At times, one branch or another has appeared to be ascendant — such as after the 2004 elections, when “values voters” were considered the hot group. But some saw the 2010 elections, with the tea party movement bolstering the GOP, as a signal that economic and limited-government conservatives had gained the upper hand.
That has led some to cast the battle over GOProud as a proxy for primacy in the conservative coalition, with GOProud leaders saying the elections showed that Republicans should focus on economic issues and shelve social issues.
Colin A. Hanna, president of Let Freedom Ring and one of the signers of the memo, said the problem with GOProud is that it can’t be squared with the rest of the “big-tent” message conservatives profess.
“The agenda of GOProud is fundamentally incompatible with virtually all social conservatives, so this isn’t diversity, it’s discord,” he said.
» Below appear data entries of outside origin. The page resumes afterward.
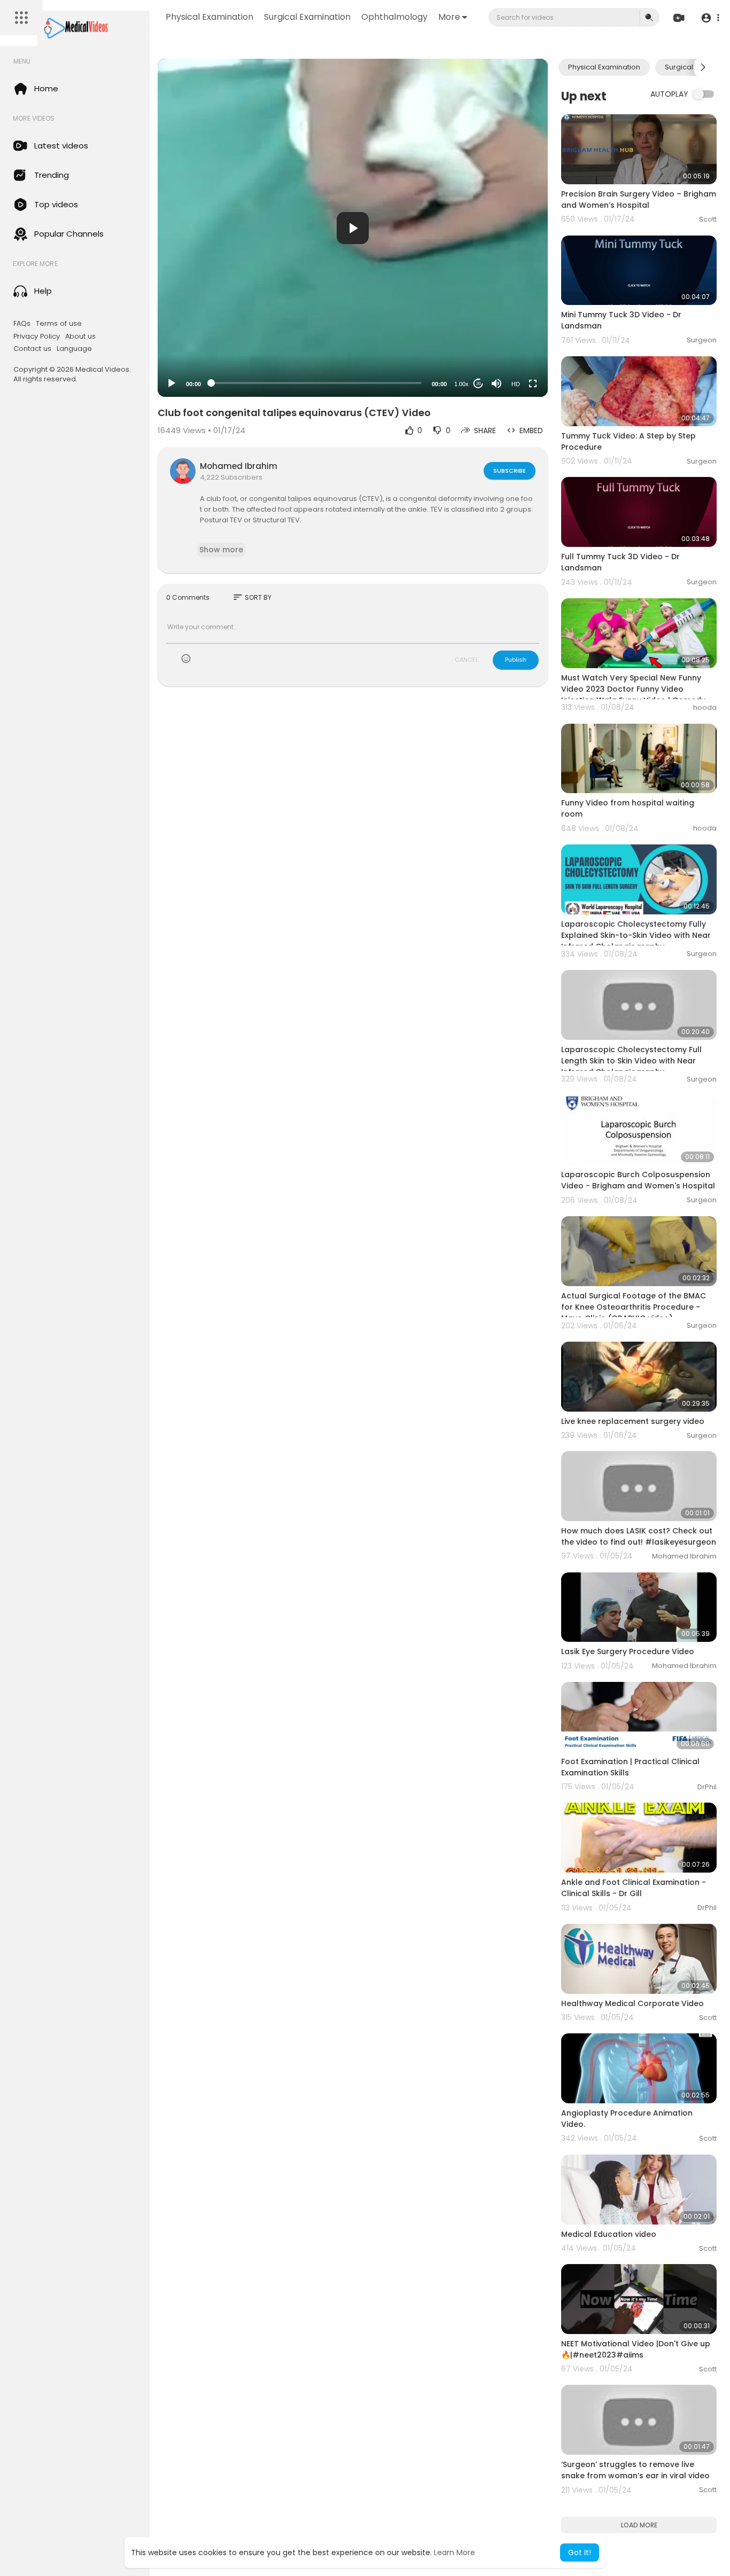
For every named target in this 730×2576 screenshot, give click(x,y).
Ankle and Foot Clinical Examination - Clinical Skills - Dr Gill (633, 1888)
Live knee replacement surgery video (632, 1421)
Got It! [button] (579, 2552)
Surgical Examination (307, 17)
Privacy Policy (36, 336)
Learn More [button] (454, 2552)
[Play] (171, 383)
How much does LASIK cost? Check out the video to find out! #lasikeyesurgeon (638, 1536)
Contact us (32, 349)
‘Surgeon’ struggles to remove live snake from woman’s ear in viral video (635, 2470)
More (449, 17)
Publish (515, 659)
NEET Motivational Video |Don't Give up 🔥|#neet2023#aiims (635, 2349)
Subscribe (509, 470)
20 (478, 383)
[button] (710, 18)
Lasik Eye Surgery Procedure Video (627, 1651)
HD (515, 384)
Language (74, 349)
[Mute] (496, 383)
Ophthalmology (394, 17)
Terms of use (59, 323)
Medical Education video (608, 2234)
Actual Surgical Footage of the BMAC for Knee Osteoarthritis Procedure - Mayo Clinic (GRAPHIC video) (633, 1307)
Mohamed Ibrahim (238, 466)
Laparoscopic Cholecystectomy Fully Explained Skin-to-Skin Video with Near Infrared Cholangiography (636, 935)
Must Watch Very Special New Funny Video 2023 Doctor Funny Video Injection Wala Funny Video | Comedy (633, 689)
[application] (353, 228)
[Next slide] (702, 67)
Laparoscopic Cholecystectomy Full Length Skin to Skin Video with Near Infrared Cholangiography (631, 1060)
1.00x (461, 384)
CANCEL (466, 659)
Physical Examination (209, 17)
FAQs (21, 323)
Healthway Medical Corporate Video (632, 2003)
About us (80, 336)
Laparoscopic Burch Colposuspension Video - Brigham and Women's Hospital (638, 1180)
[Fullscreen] (532, 383)
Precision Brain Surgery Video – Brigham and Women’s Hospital (638, 199)
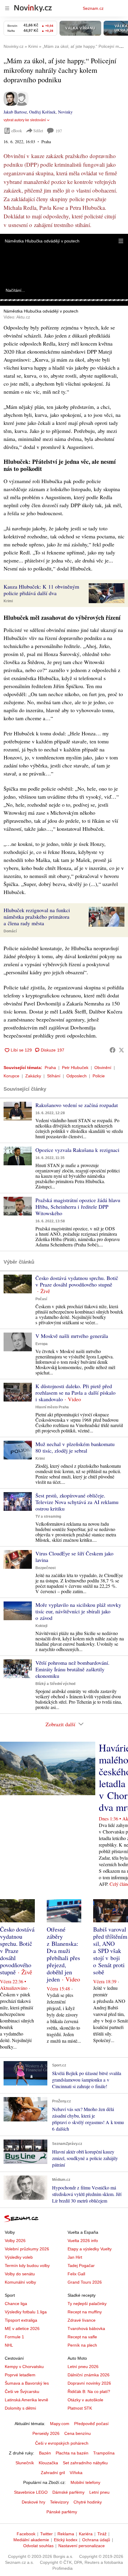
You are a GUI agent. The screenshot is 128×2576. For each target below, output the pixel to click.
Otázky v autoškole (85, 2399)
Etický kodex (65, 2539)
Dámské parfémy (68, 2492)
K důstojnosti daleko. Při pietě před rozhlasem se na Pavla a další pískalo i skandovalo (75, 1392)
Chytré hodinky (88, 2502)
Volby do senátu (20, 2273)
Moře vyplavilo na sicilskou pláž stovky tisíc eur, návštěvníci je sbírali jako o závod (78, 1611)
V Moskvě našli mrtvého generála (71, 1335)
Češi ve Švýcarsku (22, 2391)
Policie (99, 1075)
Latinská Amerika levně (26, 2399)
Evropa (41, 1344)
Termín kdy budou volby (27, 2265)
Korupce (11, 1075)
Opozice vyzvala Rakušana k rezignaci (77, 1149)
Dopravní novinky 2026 (89, 2383)
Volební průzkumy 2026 (27, 2248)
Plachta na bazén (72, 2453)
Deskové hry (33, 2502)
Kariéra (86, 2533)
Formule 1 (14, 2336)
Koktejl (41, 1626)
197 (59, 131)
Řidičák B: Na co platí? (89, 2391)
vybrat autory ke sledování (25, 120)
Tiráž (102, 2533)
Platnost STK (80, 2408)
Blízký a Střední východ (55, 1684)
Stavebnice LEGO (31, 2492)
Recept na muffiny (85, 2311)
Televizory (59, 2502)
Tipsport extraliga (21, 2320)
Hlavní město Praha (52, 1407)
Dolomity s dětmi (20, 2408)
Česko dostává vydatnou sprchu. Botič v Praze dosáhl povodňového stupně (76, 1281)
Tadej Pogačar (81, 2265)
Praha (50, 1067)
He added, though, that the fight itself does not break up the Reagan coalition and that his group is not boycotting.
“I think it’s a time to get this stuff straight. Having said what I said, you’ll notice our organization, Let Freedom Ring, will be at CPAC,” he said. “The purpose of the letter is to focus on CPAC next year and beyond, rather than focus on CPAC this week. That decision’s been made. Let’s get it right next time.”
Among other signers of the memo are conservative icon Phyllis Schalfly, former Ohio Secretary of State Ken Blackwell, Center for Military Readiness President Elaine Donnelly and Media Research Center President L. Brent Bozell.
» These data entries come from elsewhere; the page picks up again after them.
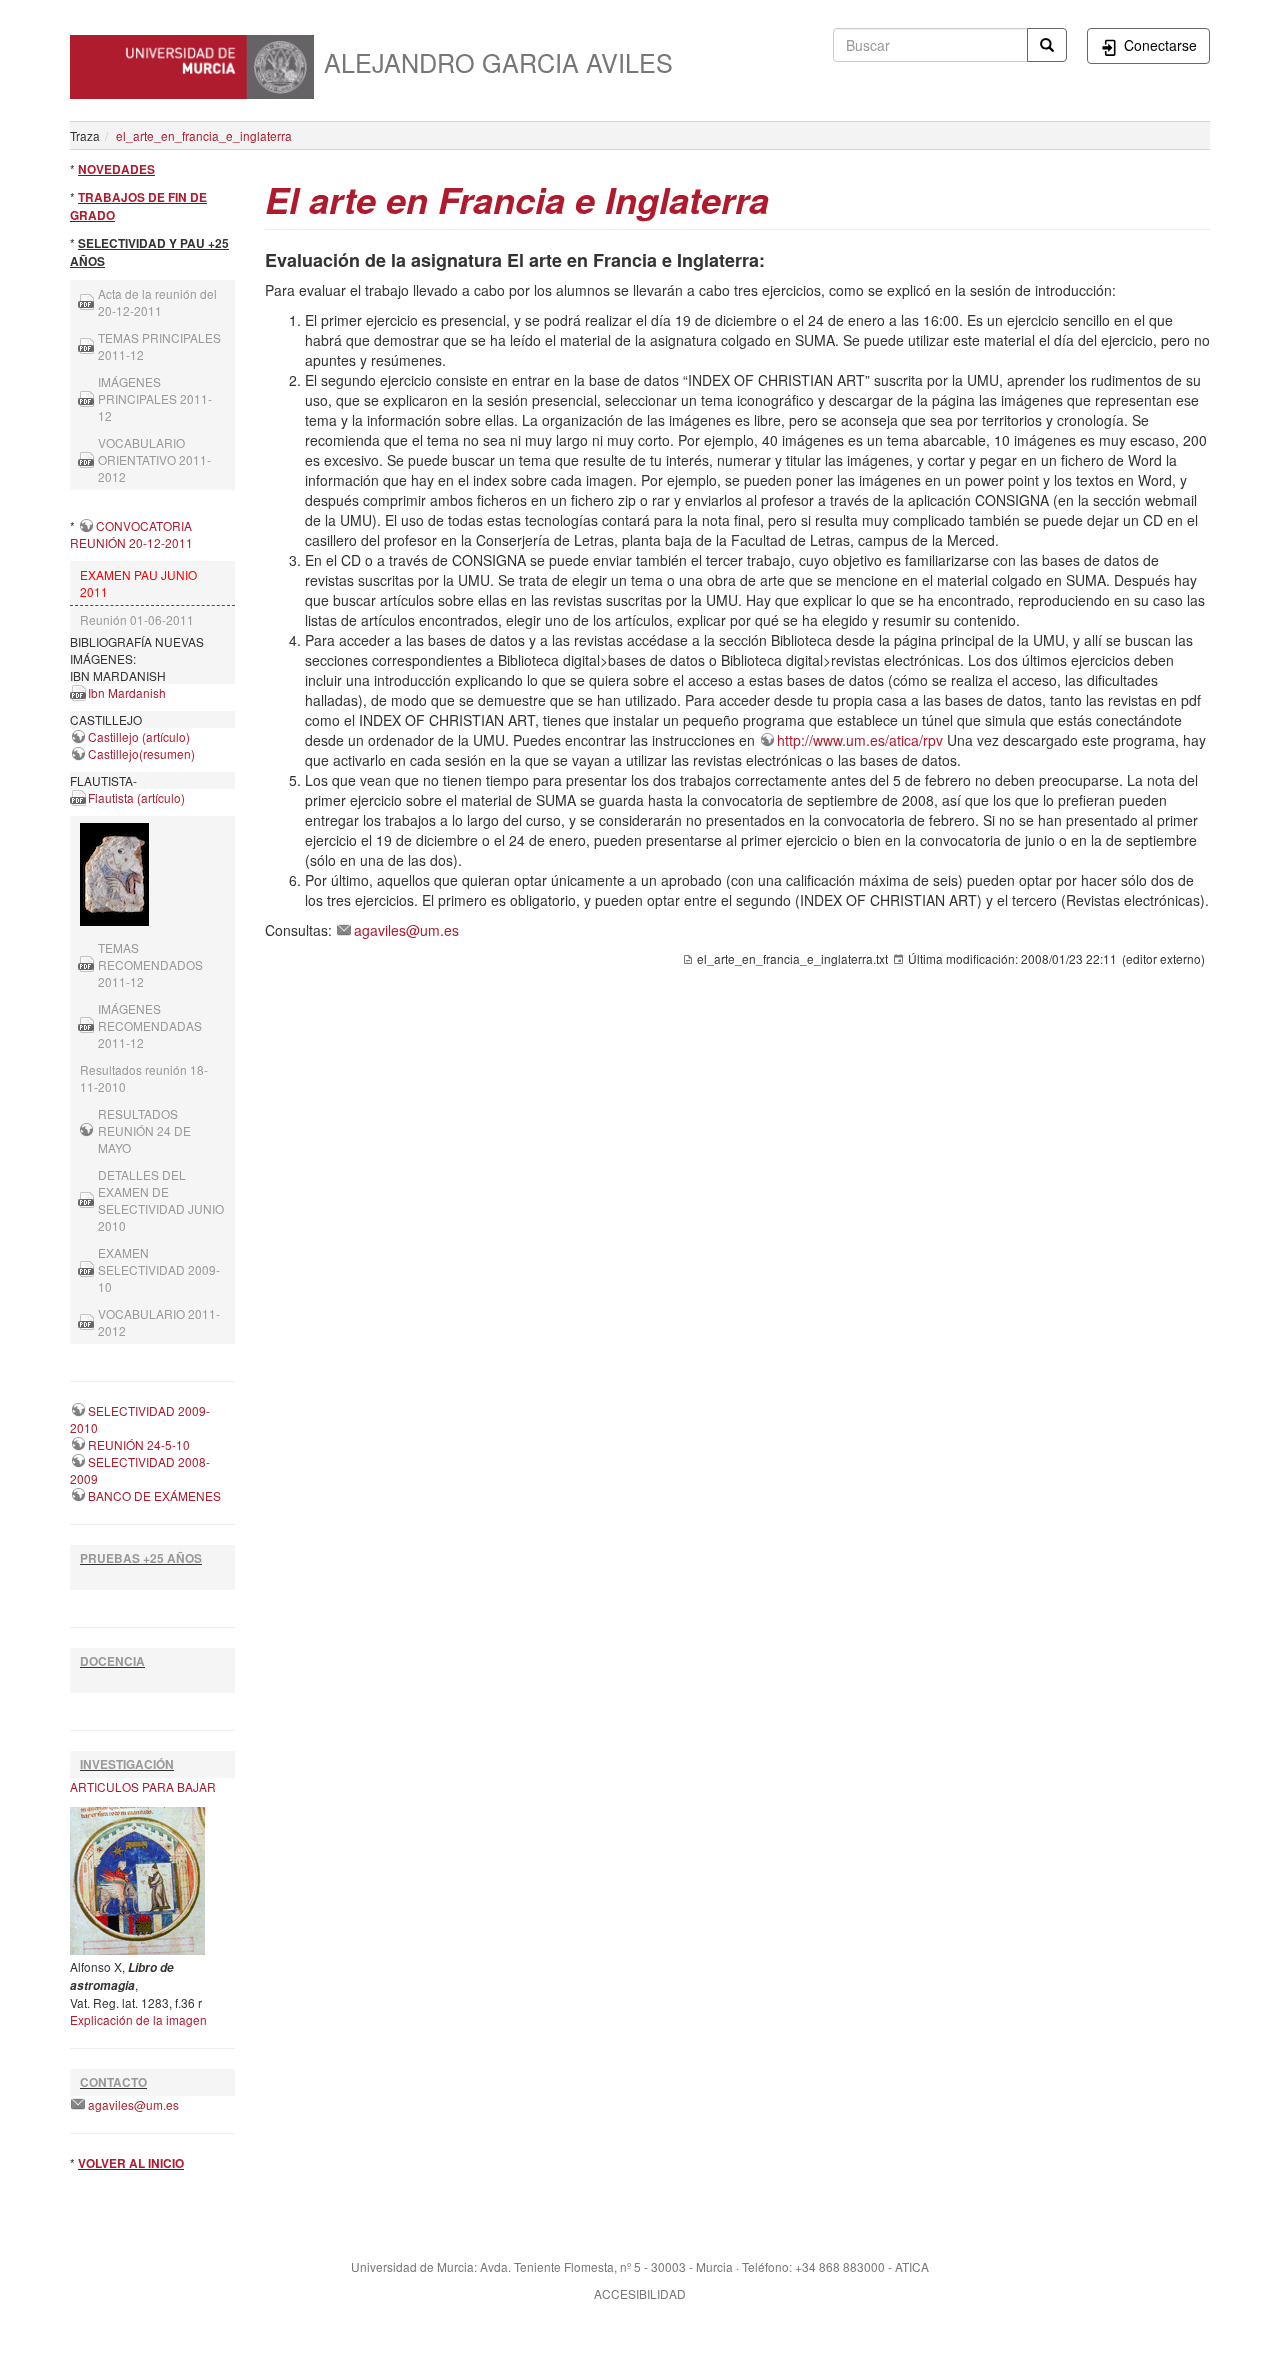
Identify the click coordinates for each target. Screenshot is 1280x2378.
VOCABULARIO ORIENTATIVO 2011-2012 (154, 459)
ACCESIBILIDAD (640, 2293)
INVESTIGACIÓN (127, 1764)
Notably absent were major social-issues groups such as the American Family Association, the Family Research Council and the Heritage Foundation.
With no clear front-runner for next year’s Republican presidential nomination, CPAC’s straw poll will be an early test of strength among the conservatives who dominate primaries. Many of the GOP’s hopefuls will be speaking, including Sen. John Thune, former Massachusetts Gov. Mitt Romney, former Minnesota Gov. Tim Pawlenty and former House Speaker Newt Gingrich.
Missing is former vice-presidential candidate Sarah Palin, who said she has another commitment. Still, she told CBN this weekend that she didn’t question CPAC’s inclusion of GOProud, saying she is open to groups presenting differing opinions and “the more information that people have, the better.”